## Tasks to perform
(1) Answer these questions using the notes on executive charisma:
(a) What three foundations of executive charisma do the notes name?
(b) How often do the notes say to check yourself for integrity?
(c) If confidence is not the absence of fear and apprehension, what do the notes say it is?
(2) Output everything in the notes on executive charisma from "By D. A. Benton" down to "it’s very limited.", copied word for word.

## Document segment
= = = = =

Executive Charisma - 6 Steps to Mastering the Arch of Leadership

By D. A. Benton

 

  • Executive Charisma is the ability to gain effective responses from others by using aware actions and considerate civility in order to get useful things done.
    • It’s not just being charming, warm, and welcoming.  It’s a sense of confidence and a sense of personal ease that is overpowering and disarming, but not threatening to others.
    • Charismatic leaders seem to have unique and meaningful insights into the business at hand.  They lead by competence because they’re good at what they do, and they lead by sheer effort in outworking everyone else.  But they don’t lead by fear.
    • PRESENTATION IS EVERYTHING!  You can be fantastic at your job, and achieve good result, but without presentation it’s very limited. 
  • Foundations of Executive Charisma: Integrity, Confidence and Full Disclosure
    • Integrity – Am I doing what I promised?  Have I done what I promised?  Check yourself once an hour or at least once a day!  Integrity, like morality and fairness, is often in the eyes of the beholder.  You know whether or not you:
      • Tell the truth and don’t stretch, distort, or come in late with it
      • Live up to your word
      • Worry about being “caught”
      • Worry about your dad / mom or favorite mentor would think
      • Would want your actions to be on the front page newspaper
      • Would be pleased and proud if your children behaved like you
    • Confidence
      • Is a state of mind
      • Is not the absence of fear and apprehension, but the conquering of it.

= = = = =

## Listed records
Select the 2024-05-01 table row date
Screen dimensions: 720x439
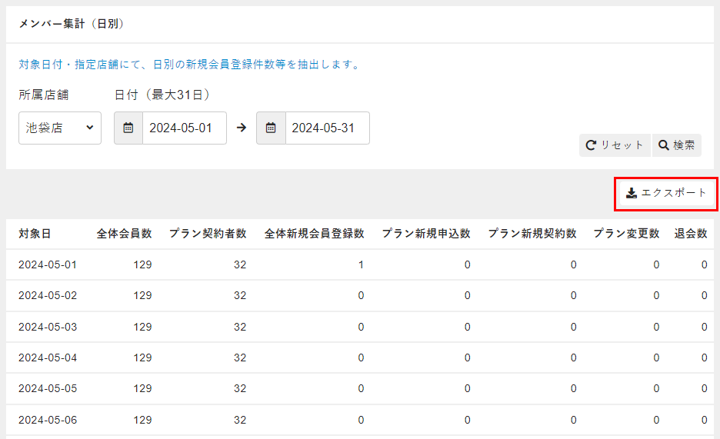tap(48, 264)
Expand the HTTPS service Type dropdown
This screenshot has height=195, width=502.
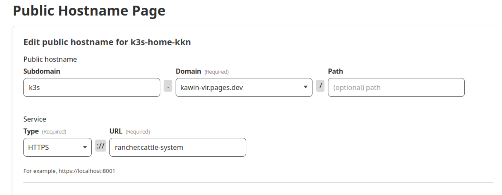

= = = = =

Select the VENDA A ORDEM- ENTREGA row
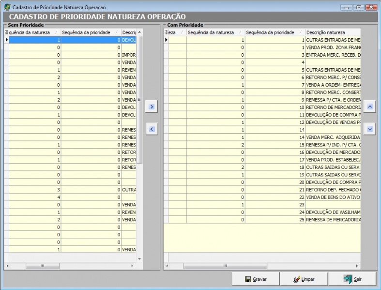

= = = = =

## Responses to the exercise
(1)
(a) Integrity, Confidence and Full Disclosure
(b) Once an hour, or at least once a day
(c) The conquering of fear and apprehension

(2)
By D. A. Benton

 

  • Executive Charisma is the ability to gain effective responses from others by using aware actions and considerate civility in order to get useful things done.
    • It’s not just being charming, warm, and welcoming.  It’s a sense of confidence and a sense of personal ease that is overpowering and disarming, but not threatening to others.
    • Charismatic leaders seem to have unique and meaningful insights into the business at hand.  They lead by competence because they’re good at what they do, and they lead by sheer effort in outworking everyone else.  But they don’t lead by fear.
    • PRESENTATION IS EVERYTHING!  You can be fantastic at your job, and achieve good result, but without presentation it’s very limited.